Stored data:
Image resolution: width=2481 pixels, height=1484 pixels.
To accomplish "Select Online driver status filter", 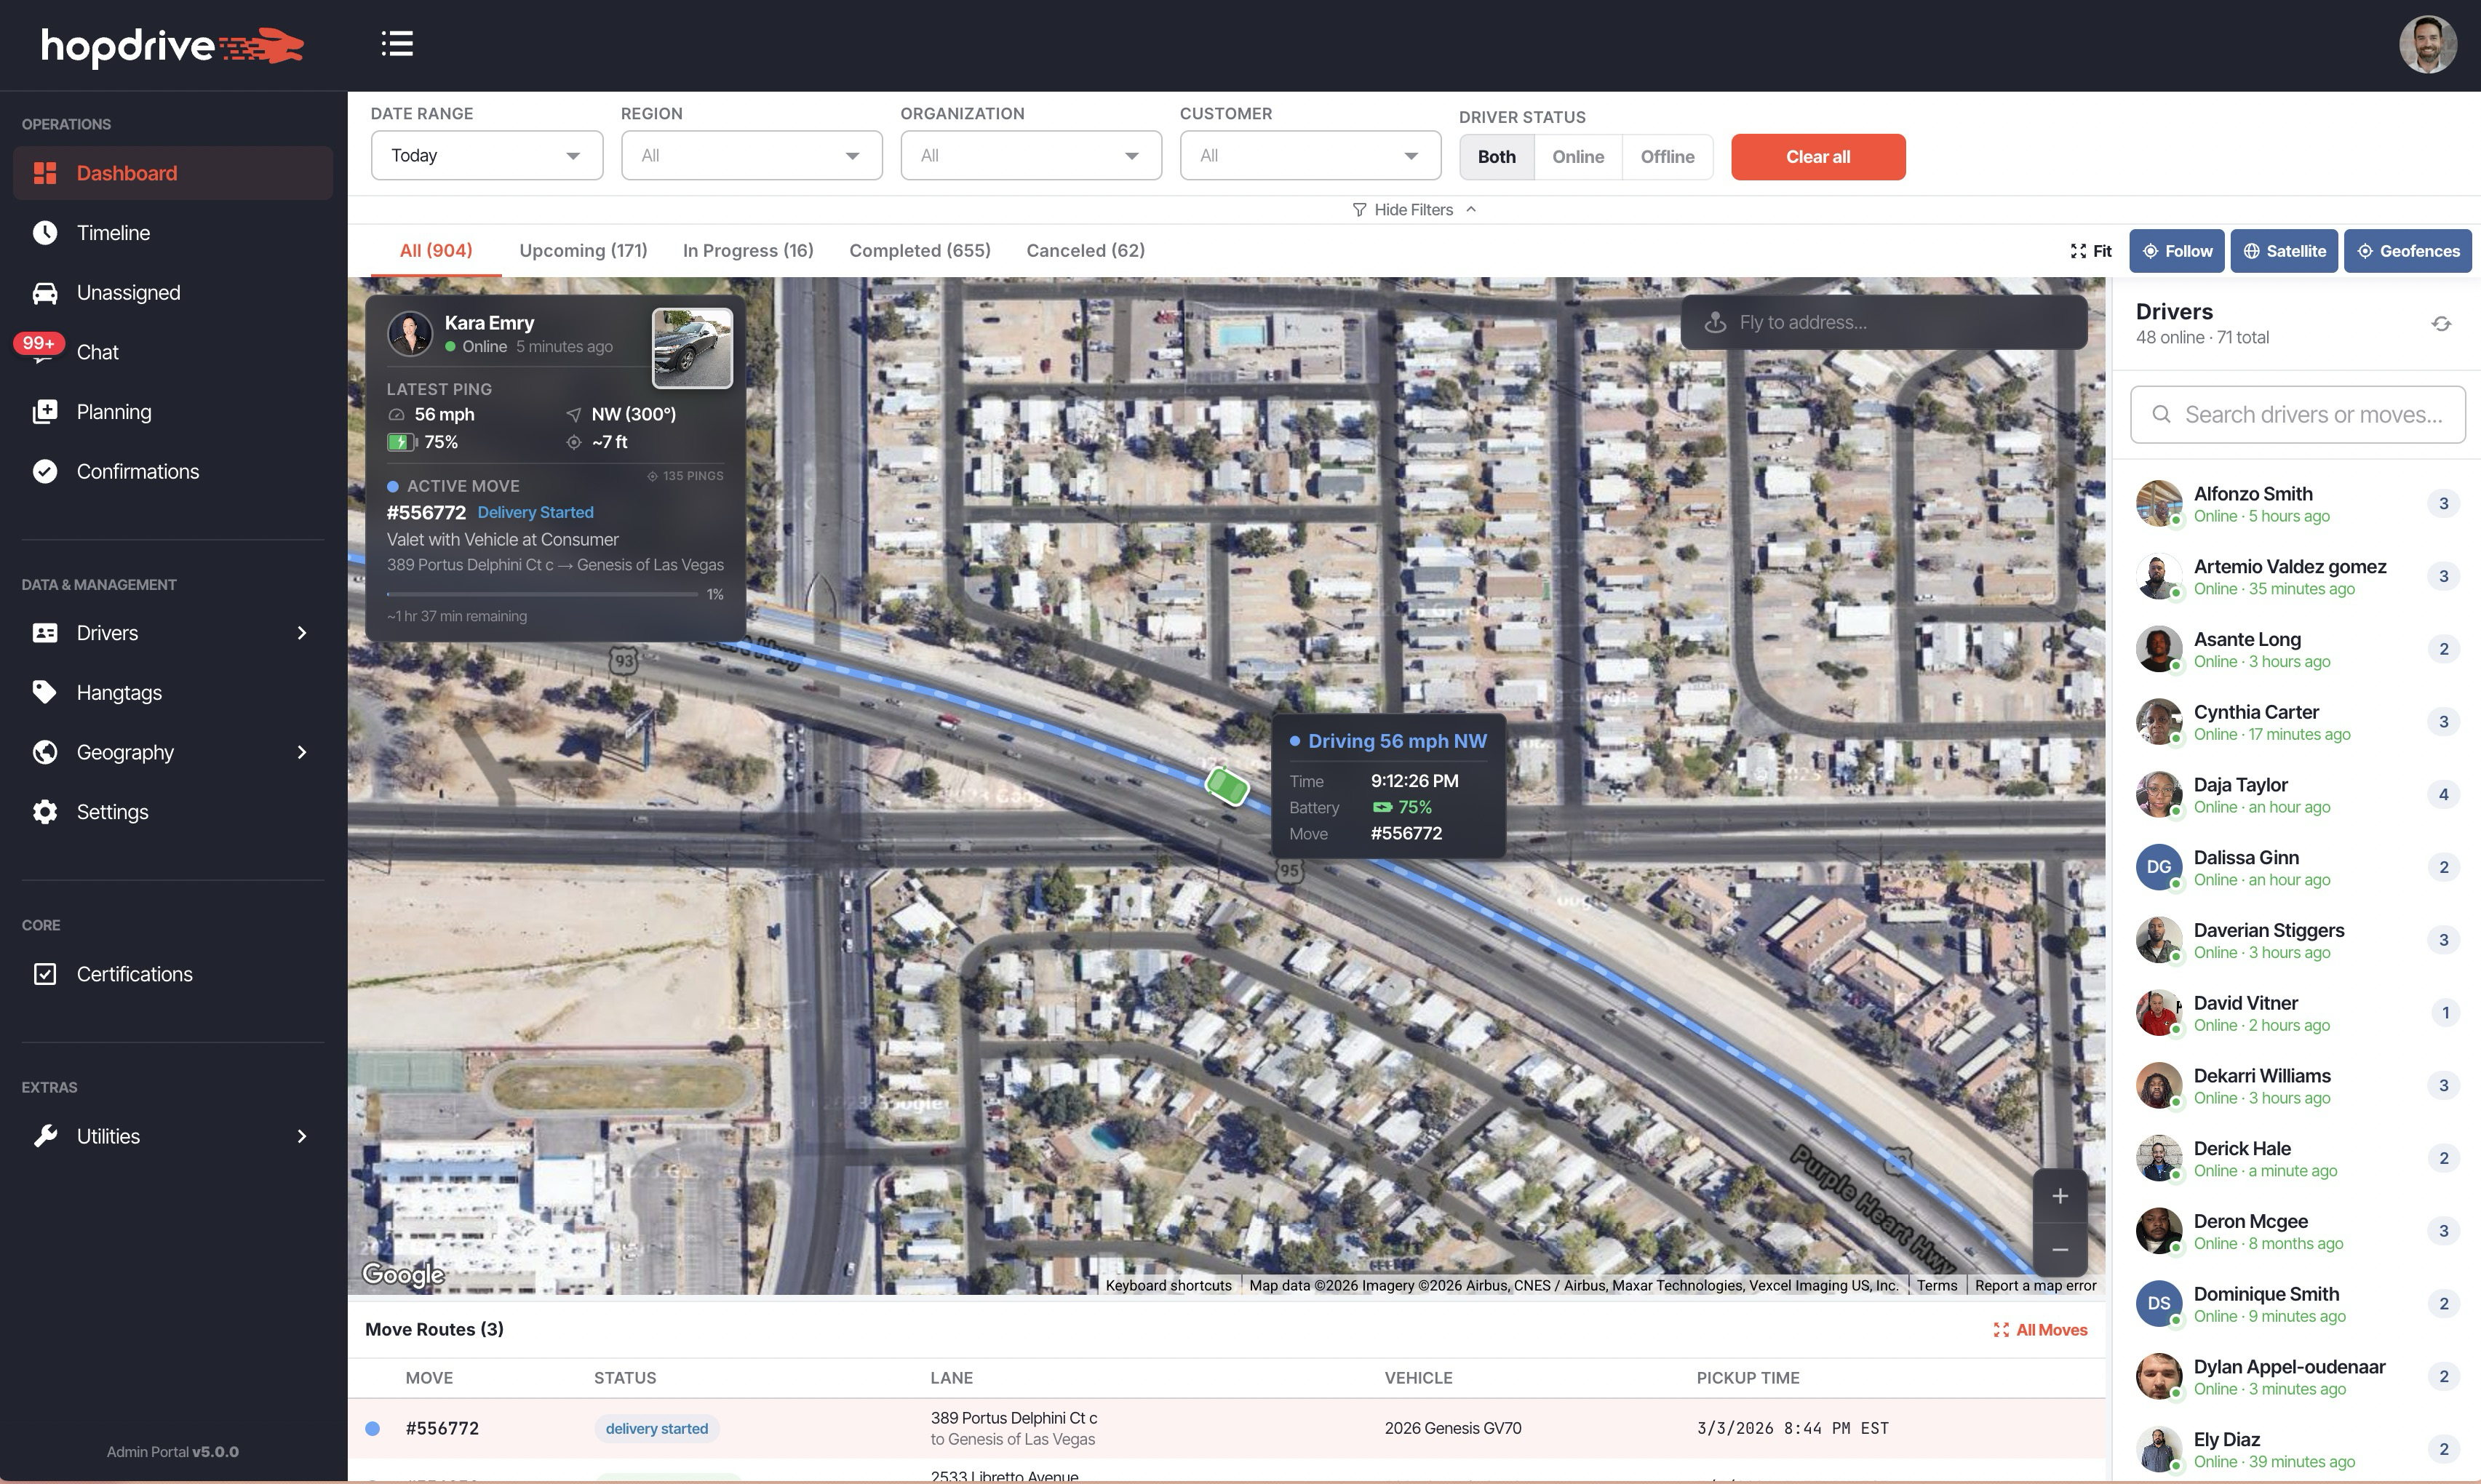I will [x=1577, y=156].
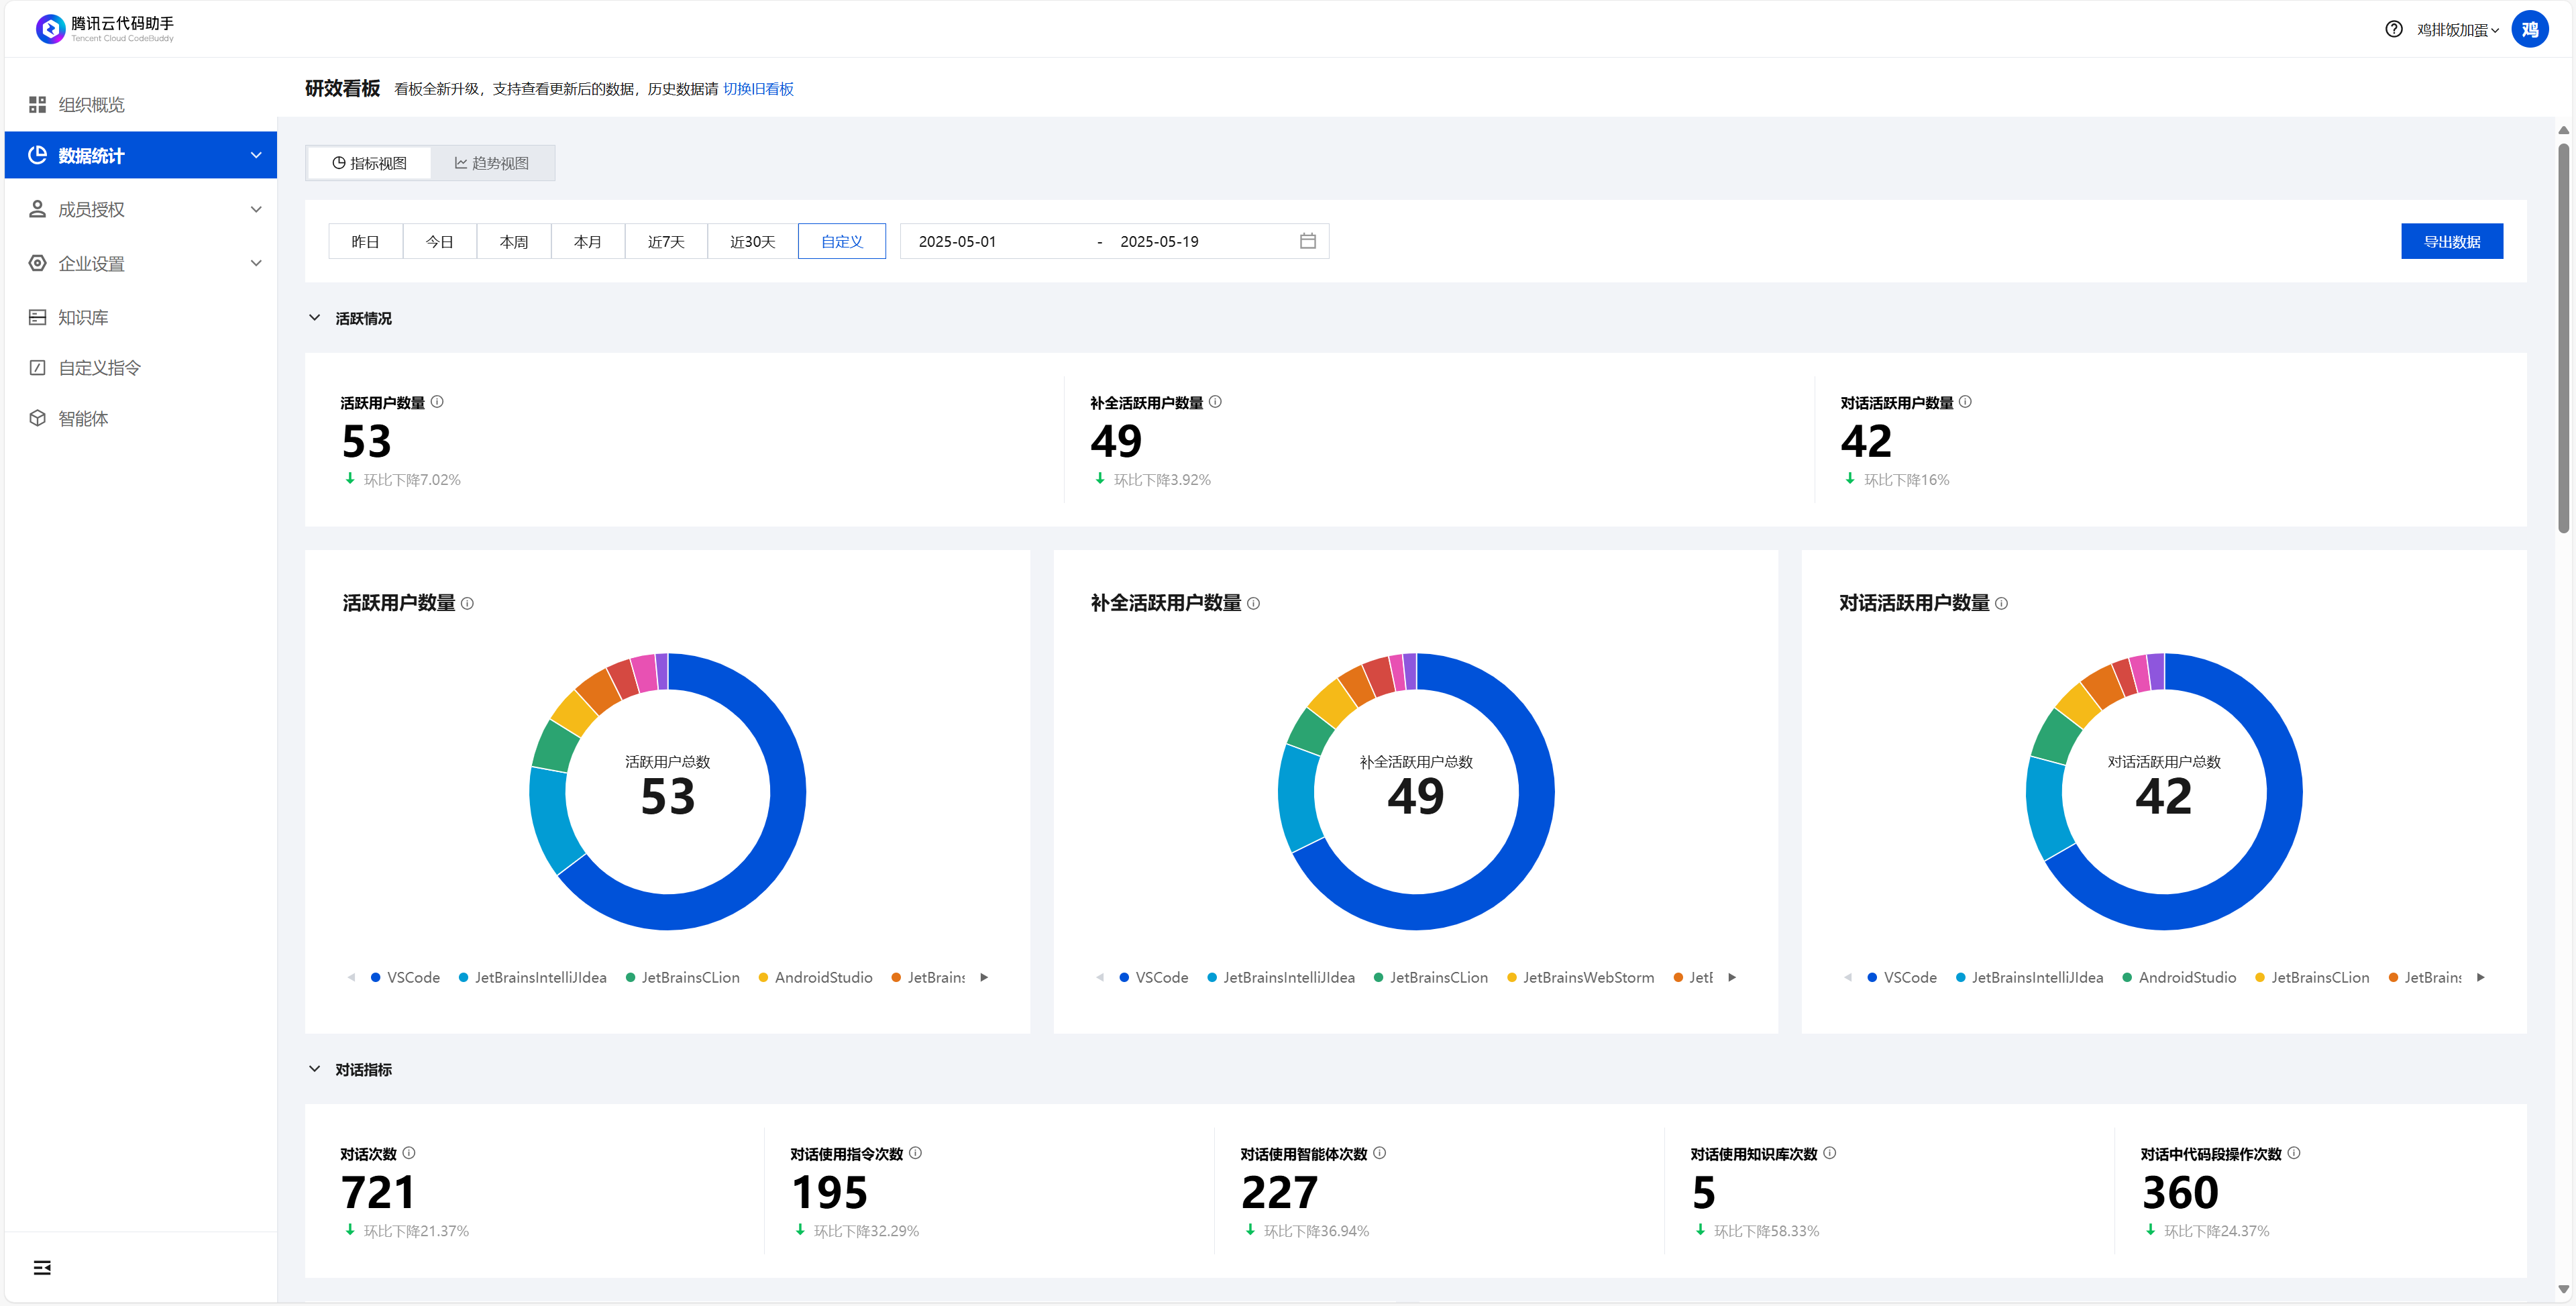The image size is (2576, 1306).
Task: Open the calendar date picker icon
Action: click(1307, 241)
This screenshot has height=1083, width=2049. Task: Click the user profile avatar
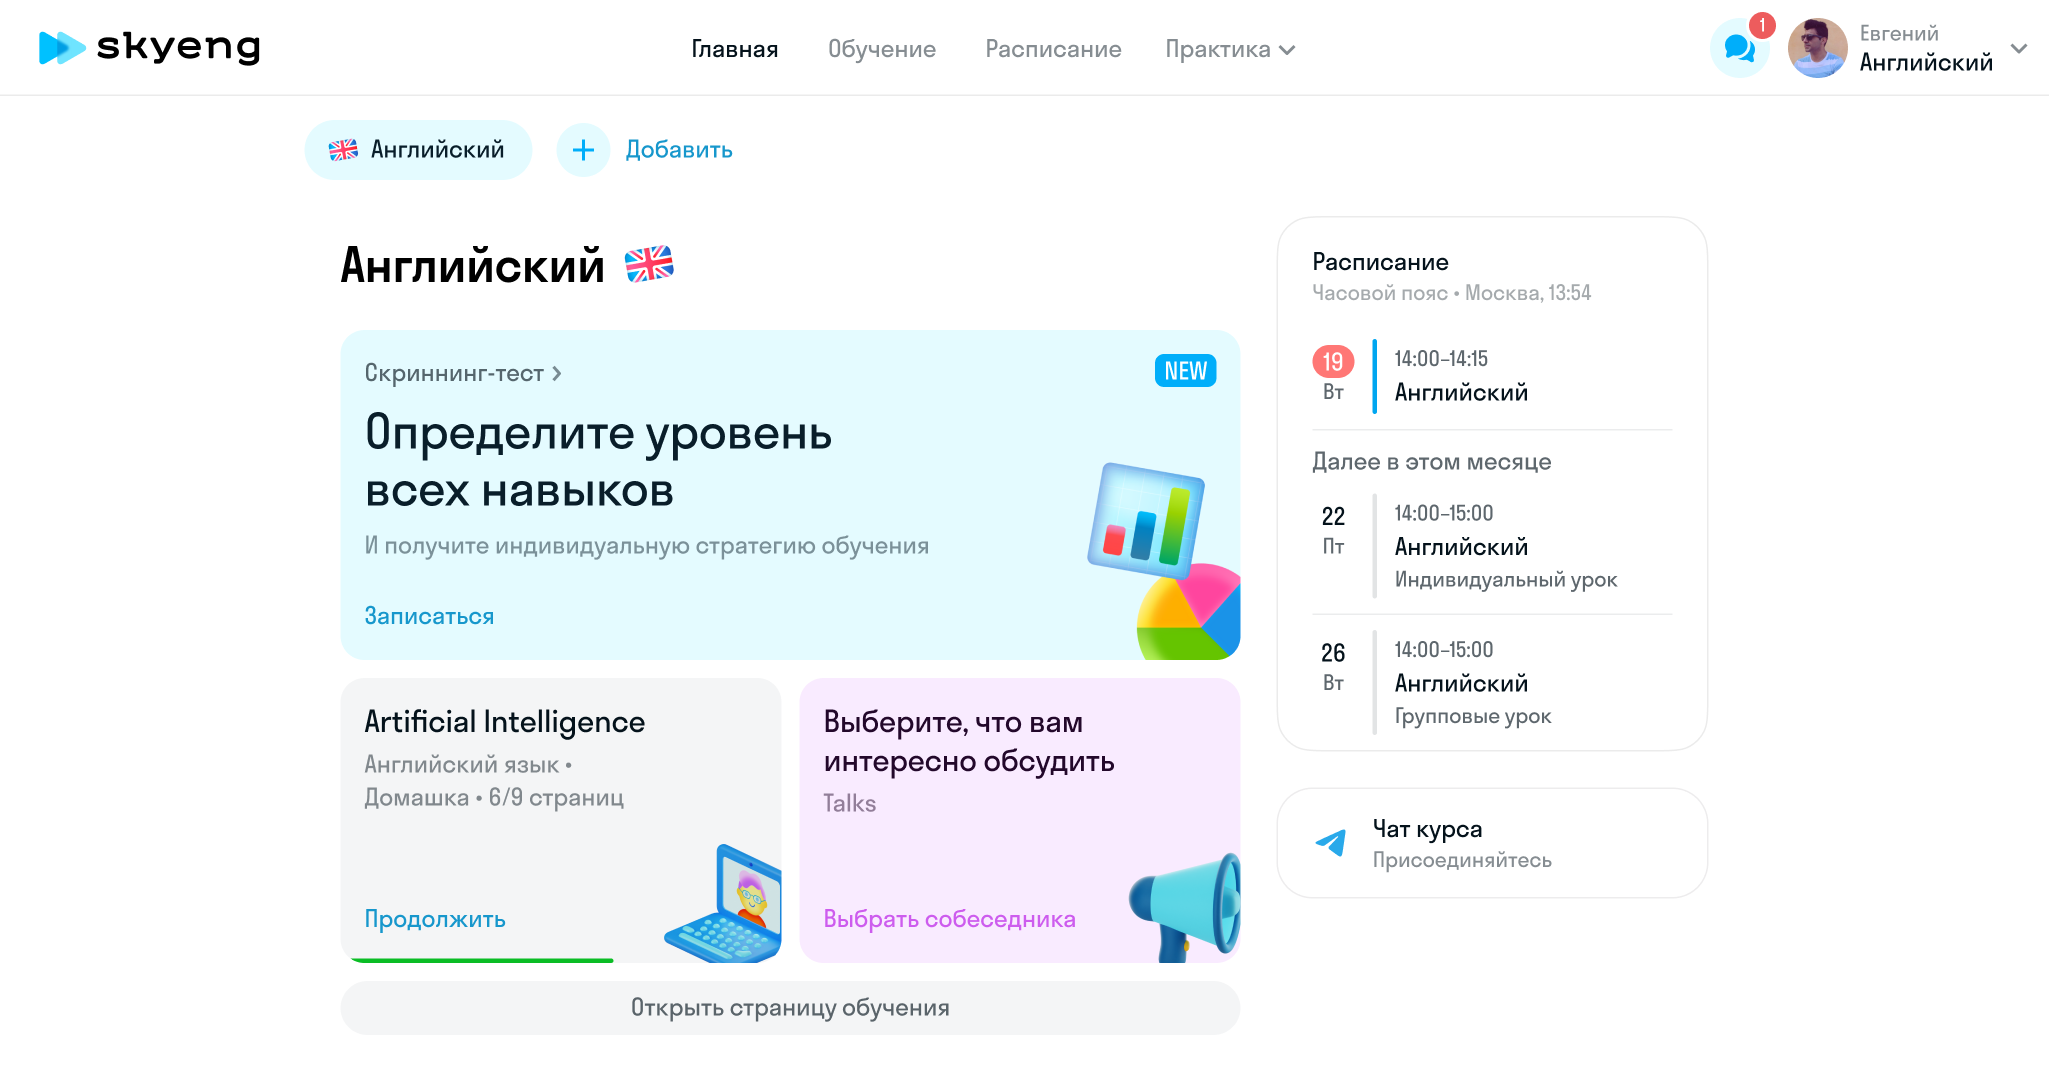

REQUIRED ACTION: Filter the entries and copy out every line with the word "height".

ANSWER BOX:
Image resolution: width=2481 pixels, height=1484 pixels.
This screenshot has height=1083, width=2049. Task: Click the user profile avatar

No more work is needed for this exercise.